Retype each entry exactly.

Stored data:
▬▬▬▬▬▬
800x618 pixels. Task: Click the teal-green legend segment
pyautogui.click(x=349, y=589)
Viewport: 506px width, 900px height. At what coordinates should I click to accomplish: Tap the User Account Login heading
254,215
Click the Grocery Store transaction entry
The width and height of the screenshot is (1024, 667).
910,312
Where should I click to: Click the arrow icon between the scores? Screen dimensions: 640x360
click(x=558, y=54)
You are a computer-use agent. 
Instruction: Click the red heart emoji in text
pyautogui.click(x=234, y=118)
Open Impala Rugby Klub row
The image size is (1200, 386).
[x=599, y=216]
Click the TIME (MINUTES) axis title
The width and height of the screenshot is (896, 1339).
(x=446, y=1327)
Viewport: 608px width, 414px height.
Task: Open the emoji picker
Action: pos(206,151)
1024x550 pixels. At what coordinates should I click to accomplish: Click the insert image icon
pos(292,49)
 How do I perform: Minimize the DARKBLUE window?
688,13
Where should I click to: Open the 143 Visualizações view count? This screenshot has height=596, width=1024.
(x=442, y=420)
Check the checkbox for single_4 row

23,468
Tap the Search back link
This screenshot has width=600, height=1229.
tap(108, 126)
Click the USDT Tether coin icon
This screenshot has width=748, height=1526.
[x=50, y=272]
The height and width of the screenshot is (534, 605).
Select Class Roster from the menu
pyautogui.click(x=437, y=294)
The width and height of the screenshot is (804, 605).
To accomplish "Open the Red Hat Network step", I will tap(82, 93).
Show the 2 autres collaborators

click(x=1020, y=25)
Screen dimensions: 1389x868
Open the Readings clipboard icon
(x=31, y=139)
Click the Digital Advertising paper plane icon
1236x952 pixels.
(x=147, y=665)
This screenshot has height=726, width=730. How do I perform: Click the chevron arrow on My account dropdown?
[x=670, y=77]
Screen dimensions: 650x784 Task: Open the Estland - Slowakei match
▬▬▬▬▬▬
# RESULT OF THE EXERCISE:
800x618 pixels. Task: Click the teal-green legend segment
pyautogui.click(x=349, y=589)
Viewport: 506px width, 900px height. At what coordinates should I click to accomplish: Tap the User Account Login heading
254,215
Click the Grocery Store transaction entry
The width and height of the screenshot is (1024, 667).
910,312
Where should I click to: Click the arrow icon between the scores? Screen dimensions: 640x360
click(x=558, y=54)
You are a computer-use agent. 
Instruction: Click the red heart emoji in text
pyautogui.click(x=234, y=118)
Open Impala Rugby Klub row
The image size is (1200, 386).
[x=599, y=216]
Click the TIME (MINUTES) axis title
The width and height of the screenshot is (896, 1339).
(x=446, y=1327)
Viewport: 608px width, 414px height.
Task: Open the emoji picker
Action: pos(206,151)
1024x550 pixels. At what coordinates should I click to accomplish: Click the insert image icon
pos(292,49)
 How do I perform: Minimize the DARKBLUE window?
688,13
Where should I click to: Open the 143 Visualizações view count? This screenshot has height=596, width=1024.
(x=442, y=420)
Check the checkbox for single_4 row

23,468
Tap the Search back link
This screenshot has width=600, height=1229.
tap(108, 126)
Click the USDT Tether coin icon
This screenshot has width=748, height=1526.
[x=50, y=272]
The height and width of the screenshot is (534, 605).
Select Class Roster from the menu
pyautogui.click(x=437, y=294)
The width and height of the screenshot is (804, 605).
To accomplish "Open the Red Hat Network step", I will tap(82, 93).
Show the 2 autres collaborators

click(x=1020, y=25)
Screen dimensions: 1389x868
Open the Readings clipboard icon
(x=31, y=139)
Click the Digital Advertising paper plane icon
1236x952 pixels.
(x=147, y=665)
This screenshot has height=726, width=730. How do I perform: Click the chevron arrow on My account dropdown?
[x=670, y=77]
Screen dimensions: 650x784 Task: Open the Estland - Slowakei match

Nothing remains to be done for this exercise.